It’s a common question: Is this anxiety, or is it just stress? The line between the two can feel blurry. Both involve tension in the body, racing thoughts, and feeling overwhelmed. Both can leave you lying awake at night, replaying the day or anticipating tomorrow. But clinically, there are some key differences worth paying attention to, because how we label the experience often shapes how we treat it.
Stress vs. Anxiety: Where They Overlap, and Where They Don’t
Stress is usually a response to an external situation—a deadline, a conflict, an exam. It tends to fade when the stressor passes. Stress can even be adaptive: it mobilizes your body’s fight-or-flight response, sharpens focus, and helps you perform.
Anxiety, on the other hand, doesn’t require an external trigger. It’s more internal, persistent, and disproportionate to the situation at hand. Anxiety disorders are marked by excessive worry, avoidance, and physiological symptoms (trembling, sweating, rapid heartbeat) that continue even when there’s no immediate threat. In other words, stress is situational; anxiety is longer-lasting.
What the Research Says
Our diagnostic guidelines (the DSM-5-TR) distinguishes anxiety disorders from stress reactions based on duration, intensity, and impairment in daily functioning. Research consistently shows that chronic stress can evolve into an anxiety disorder if the nervous system stays on high alert for too long (McEwen, 2007).
A useful marker is functional impairment. If worry or physical tension significantly interferes with work, school, sleep, or relationships, it’s more than stress—it’s likely an anxiety disorder. Self-report questionnaires, such as the GAD-7, can help screen for clinical levels of anxiety.
How Therapy Helps Both
Fortunately, whether you’re “just stressed” or living with an anxiety disorder, evidence-based therapies can help.
- Cognitive Behavioral Therapy (CBT) helps people identify distorted thought patterns (“What if I fail?” “What if something goes wrong?”) and replace them with more balanced, realistic thinking.
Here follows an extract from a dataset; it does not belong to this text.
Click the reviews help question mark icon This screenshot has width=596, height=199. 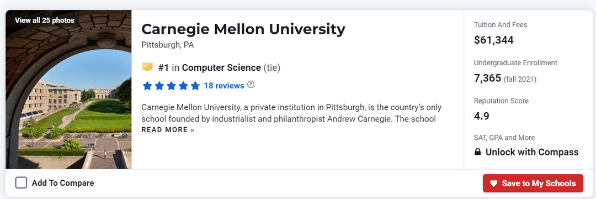[251, 85]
CBT also includes behavioral experiments and exposure, which help retrain the nervous system’s response to fear.
- Acceptance and Commitment Therapy (ACT) prioritizes making space for difficult emotions while moving toward values-driven actions. Instead of trying to control or eliminate worry, ACT helps change your relationship with stressful and anxious thoughts and feelings. This helps break the cycle of avoidance that often worsens both stress and anxiety.
- Mindfulness-based interventions (including Mindfulness-Based Stress Reduction, Kabat-Zinn, 1990) reduce both stress reactivity and anxiety by shifting attention away from rumination and toward present-moment awareness.
- EMDR (Eye Movement Desensitization and Reprocessing) helps with anxiety by reprocessing distressing experiences, calming the body’s overactive alarm system, and reshaping negative beliefs into healthier ones—allowing people to respond to stress with more flexibility and less fear.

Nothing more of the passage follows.